== TASK OBJECTIVE ==
Reproduce all entries verbatim, with nothing added or dropped.

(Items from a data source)
※ ※ ※
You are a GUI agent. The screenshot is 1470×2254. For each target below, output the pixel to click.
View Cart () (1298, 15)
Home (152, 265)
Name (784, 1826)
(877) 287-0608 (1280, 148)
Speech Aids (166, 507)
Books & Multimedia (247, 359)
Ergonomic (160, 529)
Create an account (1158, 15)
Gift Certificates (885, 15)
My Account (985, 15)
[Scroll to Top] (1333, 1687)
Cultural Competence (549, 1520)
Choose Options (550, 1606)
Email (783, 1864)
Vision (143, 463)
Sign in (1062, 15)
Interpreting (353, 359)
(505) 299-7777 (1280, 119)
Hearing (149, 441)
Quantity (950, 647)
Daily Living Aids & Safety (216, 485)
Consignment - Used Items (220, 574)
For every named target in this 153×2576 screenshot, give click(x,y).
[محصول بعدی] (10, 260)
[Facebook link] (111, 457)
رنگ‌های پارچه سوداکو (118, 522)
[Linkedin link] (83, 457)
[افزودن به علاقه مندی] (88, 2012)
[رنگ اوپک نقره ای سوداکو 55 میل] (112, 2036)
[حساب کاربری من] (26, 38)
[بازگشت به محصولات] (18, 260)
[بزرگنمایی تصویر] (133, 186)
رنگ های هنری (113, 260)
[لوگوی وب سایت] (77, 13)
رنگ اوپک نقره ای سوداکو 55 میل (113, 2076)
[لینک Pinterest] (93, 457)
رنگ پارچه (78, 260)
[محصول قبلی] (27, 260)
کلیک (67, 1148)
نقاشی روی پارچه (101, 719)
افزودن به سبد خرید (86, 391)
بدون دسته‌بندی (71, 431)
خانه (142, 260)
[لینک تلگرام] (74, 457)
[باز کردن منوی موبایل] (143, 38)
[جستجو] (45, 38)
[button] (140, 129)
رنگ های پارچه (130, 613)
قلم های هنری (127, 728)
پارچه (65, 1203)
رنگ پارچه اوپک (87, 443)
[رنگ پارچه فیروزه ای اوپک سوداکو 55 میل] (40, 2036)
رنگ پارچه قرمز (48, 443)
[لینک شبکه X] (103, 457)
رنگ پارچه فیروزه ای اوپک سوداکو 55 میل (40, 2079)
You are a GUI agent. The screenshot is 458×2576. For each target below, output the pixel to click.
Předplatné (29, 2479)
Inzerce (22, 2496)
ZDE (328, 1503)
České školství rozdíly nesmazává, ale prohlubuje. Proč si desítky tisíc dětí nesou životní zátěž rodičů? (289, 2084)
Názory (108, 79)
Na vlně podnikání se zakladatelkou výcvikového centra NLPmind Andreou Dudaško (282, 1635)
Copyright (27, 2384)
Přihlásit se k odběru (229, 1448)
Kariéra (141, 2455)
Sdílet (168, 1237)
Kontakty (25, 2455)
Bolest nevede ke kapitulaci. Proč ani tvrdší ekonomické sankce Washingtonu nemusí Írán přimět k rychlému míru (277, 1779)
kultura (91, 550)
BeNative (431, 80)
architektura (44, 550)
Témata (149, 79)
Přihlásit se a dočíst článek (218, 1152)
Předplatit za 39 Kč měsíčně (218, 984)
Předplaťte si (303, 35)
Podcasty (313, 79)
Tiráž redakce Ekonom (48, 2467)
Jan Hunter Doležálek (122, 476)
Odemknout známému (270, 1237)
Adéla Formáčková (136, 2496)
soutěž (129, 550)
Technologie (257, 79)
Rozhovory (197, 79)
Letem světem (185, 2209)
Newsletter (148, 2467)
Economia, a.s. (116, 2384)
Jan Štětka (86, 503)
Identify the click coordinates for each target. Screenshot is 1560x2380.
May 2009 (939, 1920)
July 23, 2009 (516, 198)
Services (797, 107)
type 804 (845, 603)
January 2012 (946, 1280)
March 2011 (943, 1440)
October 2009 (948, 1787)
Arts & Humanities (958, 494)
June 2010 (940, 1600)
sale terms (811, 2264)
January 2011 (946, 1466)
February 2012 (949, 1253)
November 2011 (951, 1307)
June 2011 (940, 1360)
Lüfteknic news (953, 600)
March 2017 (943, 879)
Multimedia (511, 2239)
※ ※ ※
== TASK OUTPUT ==
You are a GUI agent. The screenshot is 1470×2254. For each target below, output the pixel to click.
View Cart () (1298, 15)
Home (152, 265)
Name (784, 1826)
(877) 287-0608 (1280, 148)
Speech Aids (166, 507)
Books & Multimedia (247, 359)
Ergonomic (160, 529)
Create an account (1158, 15)
Gift Certificates (885, 15)
My Account (985, 15)
[Scroll to Top] (1333, 1687)
Cultural Competence (549, 1520)
Choose Options (550, 1606)
Email (783, 1864)
Vision (143, 463)
Sign in (1062, 15)
Interpreting (353, 359)
(505) 299-7777 (1280, 119)
Hearing (149, 441)
Quantity (950, 647)
Daily Living Aids & Safety (216, 485)
Consignment - Used Items (220, 574)
For every named target in this 153×2576 screenshot, give click(x,y).
[محصول بعدی] (10, 260)
[Facebook link] (111, 457)
رنگ‌های پارچه سوداکو (118, 522)
[Linkedin link] (83, 457)
[افزودن به علاقه مندی] (88, 2012)
[رنگ اوپک نقره ای سوداکو 55 میل] (112, 2036)
[حساب کاربری من] (26, 38)
[بازگشت به محصولات] (18, 260)
[بزرگنمایی تصویر] (133, 186)
رنگ های هنری (113, 260)
[لوگوی وب سایت] (77, 13)
رنگ اوپک نقره ای سوداکو 55 میل (113, 2076)
[لینک Pinterest] (93, 457)
رنگ پارچه (78, 260)
[محصول قبلی] (27, 260)
کلیک (67, 1148)
نقاشی روی پارچه (101, 719)
افزودن به سبد خرید (86, 391)
بدون دسته‌بندی (71, 431)
خانه (142, 260)
[لینک تلگرام] (74, 457)
[باز کردن منوی موبایل] (143, 38)
[جستجو] (45, 38)
[button] (140, 129)
رنگ های پارچه (130, 613)
قلم های هنری (127, 728)
پارچه (65, 1203)
رنگ پارچه اوپک (87, 443)
[رنگ پارچه فیروزه ای اوپک سوداکو 55 میل] (40, 2036)
رنگ پارچه قرمز (48, 443)
[لینک شبکه X] (103, 457)
رنگ پارچه فیروزه ای اوپک سوداکو 55 میل (40, 2079)
You are a GUI agent. The screenshot is 458×2576. For each target below, output the pixel to click.
Předplatné (29, 2479)
Inzerce (22, 2496)
ZDE (328, 1503)
České školství rozdíly nesmazává, ale prohlubuje. Proč si desítky tisíc dětí nesou životní zátěž rodičů? (289, 2084)
Názory (108, 79)
Na vlně podnikání se zakladatelkou výcvikového centra NLPmind Andreou Dudaško (282, 1635)
Copyright (27, 2384)
Přihlásit se k odběru (229, 1448)
Kariéra (141, 2455)
Sdílet (168, 1237)
Kontakty (25, 2455)
Bolest nevede ke kapitulaci. Proč ani tvrdší ekonomické sankce Washingtonu nemusí Írán přimět k rychlému míru (277, 1779)
kultura (91, 550)
BeNative (431, 80)
architektura (44, 550)
Témata (149, 79)
Přihlásit se a dočíst článek (218, 1152)
Předplatit za 39 Kč měsíčně (218, 984)
Předplaťte si (303, 35)
Podcasty (313, 79)
Tiráž redakce Ekonom (48, 2467)
Jan Hunter Doležálek (122, 476)
Odemknout známému (270, 1237)
Adéla Formáčková (136, 2496)
soutěž (129, 550)
Technologie (257, 79)
Rozhovory (197, 79)
Letem světem (185, 2209)
Newsletter (148, 2467)
Economia, a.s. (116, 2384)
Jan Štětka (86, 503)
Identify the click coordinates for each target. Screenshot is 1560x2380.
May 2009 (939, 1920)
July 23, 2009 (516, 198)
Services (797, 107)
type 804 (845, 603)
January 2012 (946, 1280)
March 2011 (943, 1440)
October 2009 (948, 1787)
Arts & Humanities (958, 494)
June 2010 (940, 1600)
sale terms (811, 2264)
January 2011 (946, 1466)
February 2012 (949, 1253)
November 2011 (951, 1307)
June 2011 (940, 1360)
Lüfteknic news (953, 600)
March 2017 (943, 879)
Multimedia (511, 2239)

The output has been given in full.